Records to use:
######

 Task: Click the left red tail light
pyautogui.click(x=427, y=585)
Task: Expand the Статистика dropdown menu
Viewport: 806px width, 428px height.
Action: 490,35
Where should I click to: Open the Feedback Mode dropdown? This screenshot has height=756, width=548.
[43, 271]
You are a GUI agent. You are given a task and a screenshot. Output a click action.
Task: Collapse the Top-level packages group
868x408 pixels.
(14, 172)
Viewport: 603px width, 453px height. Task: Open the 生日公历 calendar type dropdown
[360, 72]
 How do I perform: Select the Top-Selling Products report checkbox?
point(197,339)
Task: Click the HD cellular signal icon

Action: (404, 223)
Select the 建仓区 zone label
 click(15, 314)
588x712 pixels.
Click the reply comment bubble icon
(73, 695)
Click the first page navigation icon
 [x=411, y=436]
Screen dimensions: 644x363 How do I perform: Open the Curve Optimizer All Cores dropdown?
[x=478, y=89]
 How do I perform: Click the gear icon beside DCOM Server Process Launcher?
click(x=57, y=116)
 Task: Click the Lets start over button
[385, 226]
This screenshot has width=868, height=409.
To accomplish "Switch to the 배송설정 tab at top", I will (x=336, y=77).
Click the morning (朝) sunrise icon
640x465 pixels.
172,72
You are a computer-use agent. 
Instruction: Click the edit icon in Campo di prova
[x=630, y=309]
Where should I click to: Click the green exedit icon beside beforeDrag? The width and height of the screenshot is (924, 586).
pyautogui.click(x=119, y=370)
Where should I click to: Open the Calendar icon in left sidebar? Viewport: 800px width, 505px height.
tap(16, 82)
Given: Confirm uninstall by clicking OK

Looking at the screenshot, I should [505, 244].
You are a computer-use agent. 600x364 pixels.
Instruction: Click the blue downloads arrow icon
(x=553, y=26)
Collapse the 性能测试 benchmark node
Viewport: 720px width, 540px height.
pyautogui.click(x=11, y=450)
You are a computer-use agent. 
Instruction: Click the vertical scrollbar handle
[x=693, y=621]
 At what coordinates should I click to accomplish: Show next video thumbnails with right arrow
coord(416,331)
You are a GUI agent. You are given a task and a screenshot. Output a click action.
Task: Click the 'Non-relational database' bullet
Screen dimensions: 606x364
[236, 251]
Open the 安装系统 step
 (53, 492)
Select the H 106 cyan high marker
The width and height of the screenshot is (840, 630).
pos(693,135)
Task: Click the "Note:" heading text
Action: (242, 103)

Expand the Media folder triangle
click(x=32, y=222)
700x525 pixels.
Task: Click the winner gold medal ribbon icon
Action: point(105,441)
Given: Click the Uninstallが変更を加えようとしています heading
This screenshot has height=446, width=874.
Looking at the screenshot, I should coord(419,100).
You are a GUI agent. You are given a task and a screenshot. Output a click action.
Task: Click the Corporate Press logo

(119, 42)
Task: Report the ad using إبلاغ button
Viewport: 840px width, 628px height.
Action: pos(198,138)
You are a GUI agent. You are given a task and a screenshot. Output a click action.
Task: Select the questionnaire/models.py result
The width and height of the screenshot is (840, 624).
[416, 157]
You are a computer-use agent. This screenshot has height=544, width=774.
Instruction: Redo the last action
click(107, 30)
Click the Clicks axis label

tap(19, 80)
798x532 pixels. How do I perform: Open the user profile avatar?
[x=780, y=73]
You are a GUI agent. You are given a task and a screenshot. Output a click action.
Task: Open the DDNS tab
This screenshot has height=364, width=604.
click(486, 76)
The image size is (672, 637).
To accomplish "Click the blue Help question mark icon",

######

Assignment: Using the entries above, give back exactly the line containing "You are a computer-use agent. 600x364 pixels.", the line containing "Given: Click the", and every line between them, and nothing else.

Task result:
You are a computer-use agent. 600x364 pixels.
Instruction: Click the blue downloads arrow icon
(x=553, y=26)
Collapse the 性能测试 benchmark node
Viewport: 720px width, 540px height.
pyautogui.click(x=11, y=450)
You are a computer-use agent. 
Instruction: Click the vertical scrollbar handle
[x=693, y=621]
 At what coordinates should I click to accomplish: Show next video thumbnails with right arrow
coord(416,331)
You are a GUI agent. You are given a task and a screenshot. Output a click action.
Task: Click the 'Non-relational database' bullet
Screen dimensions: 606x364
[236, 251]
Open the 安装系统 step
 (53, 492)
Select the H 106 cyan high marker
The width and height of the screenshot is (840, 630).
pos(693,135)
Task: Click the "Note:" heading text
Action: (242, 103)

Expand the Media folder triangle
click(x=32, y=222)
700x525 pixels.
Task: Click the winner gold medal ribbon icon
Action: point(105,441)
Given: Click the Uninstallが変更を加えようとしています heading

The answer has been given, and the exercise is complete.